While we have been focusing on our practices for the last couple of years, monumental changes have been made in the law. These changes will affect us; our clients will want to know about them, and we need to be ready.

Until just over a year ago, the entire body of the law governing outer space was only a few pages long. It employed hopeful and utopian concepts. The seminal Outer Space Treaty of 1967 stated:

INSPIRED by the great prospects opening up before mankind as a result of man’s entry into outer space,

RECOGNIZING the common interest of all mankind in the progress of the exploration and use of outer space for peaceful purposes,

BELIEVING that the exploration and use of outer space should be carried on for the benefit of all peoples irrespective of the degree of their economic or scientific development,

DESIRING to contribute to broad international co-operation in the scientific as well as the legal aspects of the exploration and use of outer space for peaceful purposes,

BELIEVING that such co-operation will contribute to the development of mutual understanding and to the strengthening of friendly relations between States and peoples, . . .

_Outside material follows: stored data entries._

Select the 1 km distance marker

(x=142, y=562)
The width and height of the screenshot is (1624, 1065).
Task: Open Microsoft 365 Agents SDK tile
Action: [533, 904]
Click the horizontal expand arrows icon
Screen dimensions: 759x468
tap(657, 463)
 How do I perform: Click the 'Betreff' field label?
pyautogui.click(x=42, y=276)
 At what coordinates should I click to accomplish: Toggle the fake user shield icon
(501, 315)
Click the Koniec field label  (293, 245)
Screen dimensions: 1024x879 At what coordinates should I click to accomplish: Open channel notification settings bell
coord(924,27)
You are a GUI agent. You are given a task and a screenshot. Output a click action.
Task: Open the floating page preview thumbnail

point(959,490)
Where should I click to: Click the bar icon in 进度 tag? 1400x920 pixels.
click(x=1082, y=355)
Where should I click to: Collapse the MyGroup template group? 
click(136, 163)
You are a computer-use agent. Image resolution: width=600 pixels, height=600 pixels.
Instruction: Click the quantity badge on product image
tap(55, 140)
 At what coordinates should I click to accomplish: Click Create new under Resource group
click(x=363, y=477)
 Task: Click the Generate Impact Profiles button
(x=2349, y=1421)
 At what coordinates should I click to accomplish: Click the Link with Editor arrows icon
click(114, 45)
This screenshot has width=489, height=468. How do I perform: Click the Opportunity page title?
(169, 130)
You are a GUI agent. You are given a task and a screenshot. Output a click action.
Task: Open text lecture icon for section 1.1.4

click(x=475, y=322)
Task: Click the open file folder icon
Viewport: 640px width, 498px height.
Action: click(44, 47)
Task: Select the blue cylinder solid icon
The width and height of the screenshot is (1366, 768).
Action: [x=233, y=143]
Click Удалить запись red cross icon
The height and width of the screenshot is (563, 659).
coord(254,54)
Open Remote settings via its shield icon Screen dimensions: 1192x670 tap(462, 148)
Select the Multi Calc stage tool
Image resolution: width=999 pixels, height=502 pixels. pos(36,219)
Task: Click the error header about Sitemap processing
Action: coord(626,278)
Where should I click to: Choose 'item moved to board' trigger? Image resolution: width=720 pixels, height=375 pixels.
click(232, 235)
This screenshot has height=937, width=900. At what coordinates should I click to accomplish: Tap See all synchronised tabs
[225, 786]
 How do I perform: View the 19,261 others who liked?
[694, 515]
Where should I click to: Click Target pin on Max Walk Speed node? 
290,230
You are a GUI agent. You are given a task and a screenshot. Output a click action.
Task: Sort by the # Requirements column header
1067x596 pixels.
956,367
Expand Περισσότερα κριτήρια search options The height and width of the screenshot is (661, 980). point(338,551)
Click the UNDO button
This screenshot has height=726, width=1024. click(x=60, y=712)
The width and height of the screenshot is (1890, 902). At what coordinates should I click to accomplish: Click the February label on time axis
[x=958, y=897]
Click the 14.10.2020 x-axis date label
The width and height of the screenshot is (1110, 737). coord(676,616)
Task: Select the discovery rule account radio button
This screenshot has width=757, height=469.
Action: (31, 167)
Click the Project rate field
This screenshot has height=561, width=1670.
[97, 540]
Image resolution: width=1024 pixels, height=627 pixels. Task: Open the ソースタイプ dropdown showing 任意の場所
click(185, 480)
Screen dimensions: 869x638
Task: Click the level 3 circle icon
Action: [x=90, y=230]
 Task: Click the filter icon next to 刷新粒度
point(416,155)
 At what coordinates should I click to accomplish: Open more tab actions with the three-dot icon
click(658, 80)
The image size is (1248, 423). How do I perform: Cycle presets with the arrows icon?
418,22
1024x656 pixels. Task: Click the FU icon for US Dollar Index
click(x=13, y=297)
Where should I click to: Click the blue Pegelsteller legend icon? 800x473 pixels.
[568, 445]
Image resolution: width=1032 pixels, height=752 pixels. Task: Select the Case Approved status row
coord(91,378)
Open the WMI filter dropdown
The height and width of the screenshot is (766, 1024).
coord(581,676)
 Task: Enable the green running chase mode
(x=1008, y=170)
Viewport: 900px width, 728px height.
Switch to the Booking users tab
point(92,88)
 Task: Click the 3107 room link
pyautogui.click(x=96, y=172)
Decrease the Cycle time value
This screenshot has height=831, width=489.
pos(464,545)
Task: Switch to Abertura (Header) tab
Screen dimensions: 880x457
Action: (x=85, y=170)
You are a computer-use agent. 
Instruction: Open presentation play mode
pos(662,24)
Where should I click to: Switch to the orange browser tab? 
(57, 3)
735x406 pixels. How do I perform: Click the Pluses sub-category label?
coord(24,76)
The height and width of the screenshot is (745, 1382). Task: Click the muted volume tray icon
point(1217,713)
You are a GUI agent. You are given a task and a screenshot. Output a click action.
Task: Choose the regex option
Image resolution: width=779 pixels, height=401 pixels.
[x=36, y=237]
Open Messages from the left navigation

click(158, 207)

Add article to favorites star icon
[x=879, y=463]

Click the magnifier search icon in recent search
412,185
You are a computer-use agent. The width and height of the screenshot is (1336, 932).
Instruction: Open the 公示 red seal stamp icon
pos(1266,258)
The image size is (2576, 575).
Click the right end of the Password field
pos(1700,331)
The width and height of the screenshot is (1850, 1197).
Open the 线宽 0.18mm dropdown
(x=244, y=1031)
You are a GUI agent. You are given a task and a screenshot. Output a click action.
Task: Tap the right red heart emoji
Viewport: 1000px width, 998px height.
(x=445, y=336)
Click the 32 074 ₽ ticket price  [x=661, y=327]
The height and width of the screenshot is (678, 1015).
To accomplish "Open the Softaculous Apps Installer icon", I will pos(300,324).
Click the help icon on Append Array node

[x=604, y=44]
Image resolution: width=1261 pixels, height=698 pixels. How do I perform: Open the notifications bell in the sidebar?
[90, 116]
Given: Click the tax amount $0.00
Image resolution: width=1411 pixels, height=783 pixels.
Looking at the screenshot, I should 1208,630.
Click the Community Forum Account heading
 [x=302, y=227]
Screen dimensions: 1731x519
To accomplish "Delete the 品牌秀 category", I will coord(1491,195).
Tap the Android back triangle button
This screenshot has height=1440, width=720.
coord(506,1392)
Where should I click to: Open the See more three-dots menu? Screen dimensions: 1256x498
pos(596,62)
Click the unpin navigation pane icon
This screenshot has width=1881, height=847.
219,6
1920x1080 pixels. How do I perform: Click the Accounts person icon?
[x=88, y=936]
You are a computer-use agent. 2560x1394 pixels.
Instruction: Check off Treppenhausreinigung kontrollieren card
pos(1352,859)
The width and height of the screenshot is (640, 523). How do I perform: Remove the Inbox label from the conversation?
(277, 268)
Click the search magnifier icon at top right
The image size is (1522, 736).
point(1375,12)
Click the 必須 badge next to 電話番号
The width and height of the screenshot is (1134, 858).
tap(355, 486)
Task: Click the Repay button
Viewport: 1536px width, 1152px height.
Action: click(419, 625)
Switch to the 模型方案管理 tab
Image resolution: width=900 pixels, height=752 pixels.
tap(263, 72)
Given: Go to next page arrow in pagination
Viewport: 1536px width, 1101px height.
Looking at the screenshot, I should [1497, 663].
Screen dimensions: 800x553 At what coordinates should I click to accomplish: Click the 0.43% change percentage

The Outer Space Treaty and subsequent corollaries, such as the Moon Treaty of 1979, are easily summarized to their essence. Essentially, the governing law of outer space did not allow ownership of any space resources and did not allow the non-peaceful use of space. There was not a lot to learn, legally speaking. And almost no one needed to learn space law because no one was really exploring and utilizing outer space. That era has come to an end.

Everything changed in November 2015, when President Obama signed the Commercial Space Launch Competitiveness Act into law with very little media attention. The Act is monumental in scope and importance, but almost no one noticed it. The Act allows companies for the first time in history to claim ownership of resources extracted from space, such as water, ice and even gold from asteroids. Google-backed asteroid mining company Planetary Resources lobbied hard for the legislation and celebrated, saying “the market in space is ripe to bloom.”

Not to be left behind, just a couple of months ago, on November 11, 2016, Luxembourg became the first European country to pass a law allowing the taking of space resources by private companies. Deep Space Industries, another major player in the asteroid mining industry, congratulated Luxembourg – the country where DSI maintains its headquarters – on the new law. DSI’s Chairman of the Board, Rick Tumlinson said “We applaud Luxembourg for taking this bold and visionary step to create the needed framework for private citizens and companies to operate in space.” It is no coincidence that Luxembourg both is the home of DSI and was quick to follow the U.S. in completely reversing the principles of outer space law existing since the 1960s.

The rest of Europe can be expected to follow suit, so as not to fall behind the curve. Planetary Resources says “A hundred years from now, humanity will look at this period in time as the point in which we were able to establish a permanent foothold in space. In history, there has never been a more rapid rate of progress than right now.”

Recognizing that the monumental changes to outer space law were made at the request of the private industries that the laws will enable, we can conclude that the time to master space law is now. A complete reversal of the philosophical basis of outer space law has taken place right under our noses. The politicians did not just one day decide to abandon utopian ideals and commercialize space; the politicians are changing the laws because private companies are now ready to commercialize space and are demanding the changes.

The monumental legal changes are the strongest indicators we have that the commercialization and colonization of space can now be expected to proceed with all due speed. The future is now. Are you prepared?